Returning to the infirmary, Dr. Carr once again addressed the group. The pain, he said, is caused by a simple molecule that enters the bloodstream through the skin and clamps itself onto a pain generating nerve. Its size makes it extremely difficult to detect and nearly impossible to combat. It's harder to cure than a virus. These molecules are a defense mechanism of one or more of the plant species. When pestered by an animal...or, in our case, a human, the plant emits the molecules which attack the pest. And it appears," he told Stakely, "that you are still being attacked. To be on the safe side, we are returning all plants and minerals to the surface. The Minerals are probably benign, but we're not taking any chances. Carl, I'll be taking your notes. You're in no condition to go anywhere."

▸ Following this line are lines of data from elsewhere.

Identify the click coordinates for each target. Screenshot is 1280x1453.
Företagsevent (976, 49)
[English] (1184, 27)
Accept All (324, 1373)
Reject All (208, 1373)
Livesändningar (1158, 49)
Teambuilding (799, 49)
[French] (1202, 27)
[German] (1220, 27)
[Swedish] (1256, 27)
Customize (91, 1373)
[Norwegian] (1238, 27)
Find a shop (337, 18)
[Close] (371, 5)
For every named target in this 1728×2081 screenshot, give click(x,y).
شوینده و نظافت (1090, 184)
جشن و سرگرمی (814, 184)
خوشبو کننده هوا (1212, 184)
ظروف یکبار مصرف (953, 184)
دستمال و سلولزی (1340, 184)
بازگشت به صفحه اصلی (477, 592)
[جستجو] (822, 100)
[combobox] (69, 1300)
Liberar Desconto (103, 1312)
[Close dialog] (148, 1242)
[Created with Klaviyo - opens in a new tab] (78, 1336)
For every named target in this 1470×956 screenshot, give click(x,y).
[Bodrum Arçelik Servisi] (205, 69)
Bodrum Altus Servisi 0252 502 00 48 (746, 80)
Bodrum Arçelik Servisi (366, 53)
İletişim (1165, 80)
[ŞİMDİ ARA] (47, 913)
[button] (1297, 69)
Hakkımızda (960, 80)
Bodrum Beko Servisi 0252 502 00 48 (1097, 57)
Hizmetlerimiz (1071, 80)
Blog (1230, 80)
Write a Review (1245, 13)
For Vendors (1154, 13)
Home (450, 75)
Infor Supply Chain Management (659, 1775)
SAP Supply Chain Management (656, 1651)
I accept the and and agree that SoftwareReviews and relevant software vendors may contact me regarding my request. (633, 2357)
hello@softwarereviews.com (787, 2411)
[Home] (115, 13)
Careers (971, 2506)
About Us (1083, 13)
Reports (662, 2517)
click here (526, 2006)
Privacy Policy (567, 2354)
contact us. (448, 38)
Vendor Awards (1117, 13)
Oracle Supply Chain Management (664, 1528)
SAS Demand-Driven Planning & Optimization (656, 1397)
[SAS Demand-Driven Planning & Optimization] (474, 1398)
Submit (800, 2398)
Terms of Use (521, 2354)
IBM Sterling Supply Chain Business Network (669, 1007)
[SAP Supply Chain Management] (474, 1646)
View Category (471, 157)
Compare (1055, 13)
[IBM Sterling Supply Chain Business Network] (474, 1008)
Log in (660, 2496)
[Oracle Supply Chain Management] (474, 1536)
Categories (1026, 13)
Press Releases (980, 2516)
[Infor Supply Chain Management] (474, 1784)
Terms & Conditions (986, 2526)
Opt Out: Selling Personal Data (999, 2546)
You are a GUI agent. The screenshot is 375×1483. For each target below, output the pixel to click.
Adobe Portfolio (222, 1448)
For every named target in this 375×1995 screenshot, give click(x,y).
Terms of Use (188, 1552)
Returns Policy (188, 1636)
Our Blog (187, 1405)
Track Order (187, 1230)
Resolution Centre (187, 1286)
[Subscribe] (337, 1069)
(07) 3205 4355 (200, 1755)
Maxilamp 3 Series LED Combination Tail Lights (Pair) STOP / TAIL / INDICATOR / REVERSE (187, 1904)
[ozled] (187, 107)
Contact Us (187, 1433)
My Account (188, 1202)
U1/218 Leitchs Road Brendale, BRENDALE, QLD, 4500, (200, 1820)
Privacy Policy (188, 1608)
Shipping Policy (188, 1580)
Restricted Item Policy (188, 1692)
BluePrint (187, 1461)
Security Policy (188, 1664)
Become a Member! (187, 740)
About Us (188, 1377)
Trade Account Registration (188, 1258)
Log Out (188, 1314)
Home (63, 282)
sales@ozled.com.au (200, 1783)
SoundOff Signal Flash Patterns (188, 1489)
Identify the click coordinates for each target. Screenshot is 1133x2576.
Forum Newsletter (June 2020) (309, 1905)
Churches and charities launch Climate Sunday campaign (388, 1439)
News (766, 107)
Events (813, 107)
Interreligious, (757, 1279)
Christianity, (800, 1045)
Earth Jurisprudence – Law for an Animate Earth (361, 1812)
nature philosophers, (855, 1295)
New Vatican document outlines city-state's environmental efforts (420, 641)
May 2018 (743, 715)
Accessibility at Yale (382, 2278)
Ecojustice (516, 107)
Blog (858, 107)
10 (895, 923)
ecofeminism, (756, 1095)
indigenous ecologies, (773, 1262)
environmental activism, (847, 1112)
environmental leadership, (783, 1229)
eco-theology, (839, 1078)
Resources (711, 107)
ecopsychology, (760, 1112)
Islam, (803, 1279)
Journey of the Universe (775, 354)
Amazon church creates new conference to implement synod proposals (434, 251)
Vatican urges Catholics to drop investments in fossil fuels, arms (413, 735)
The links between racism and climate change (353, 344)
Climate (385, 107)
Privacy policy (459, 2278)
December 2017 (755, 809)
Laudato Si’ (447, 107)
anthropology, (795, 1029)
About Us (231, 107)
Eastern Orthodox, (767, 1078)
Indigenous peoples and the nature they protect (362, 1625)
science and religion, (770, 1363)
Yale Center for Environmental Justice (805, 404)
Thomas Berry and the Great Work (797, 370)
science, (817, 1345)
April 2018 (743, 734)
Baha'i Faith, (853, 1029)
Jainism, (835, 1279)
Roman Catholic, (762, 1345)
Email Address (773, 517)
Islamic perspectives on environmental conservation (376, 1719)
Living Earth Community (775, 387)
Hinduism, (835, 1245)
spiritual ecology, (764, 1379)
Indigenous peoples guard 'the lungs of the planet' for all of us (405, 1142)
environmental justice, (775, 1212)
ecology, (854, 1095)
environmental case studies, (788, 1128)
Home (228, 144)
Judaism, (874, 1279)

Dr. Carr and Andros Petrov returned to the planet's surface. Petrov returned each mineral to the exact spot where he had found it. Dr. Carr, using Stakely's notes, replanted every floral specimen in its original location. The two then returned to the ship.
Mission Commander Crane, Dr. Carr and the other away team members met for a debriefing an hour later. All symptoms of pain had vanished. Dr. Carr informed the mission commander and the others as to what had occurred. Then he added, "Theo, I believe, and Dr. Minara agrees with me, that the plant that fires the molecules also communicates with them remotely. Once the plants were returned to their habitat, the molecules released their grip...but not until then."
Theo Crane cocked an eyebrow, "Telepathic plants? Hardly seems possible, and doesn't seem at all believable. Nevertheless, Doctor, your findings do give credence to the idea. I daresay it's an interesting concept and it certainly warrants additional study. Let's look into it further... carefully!"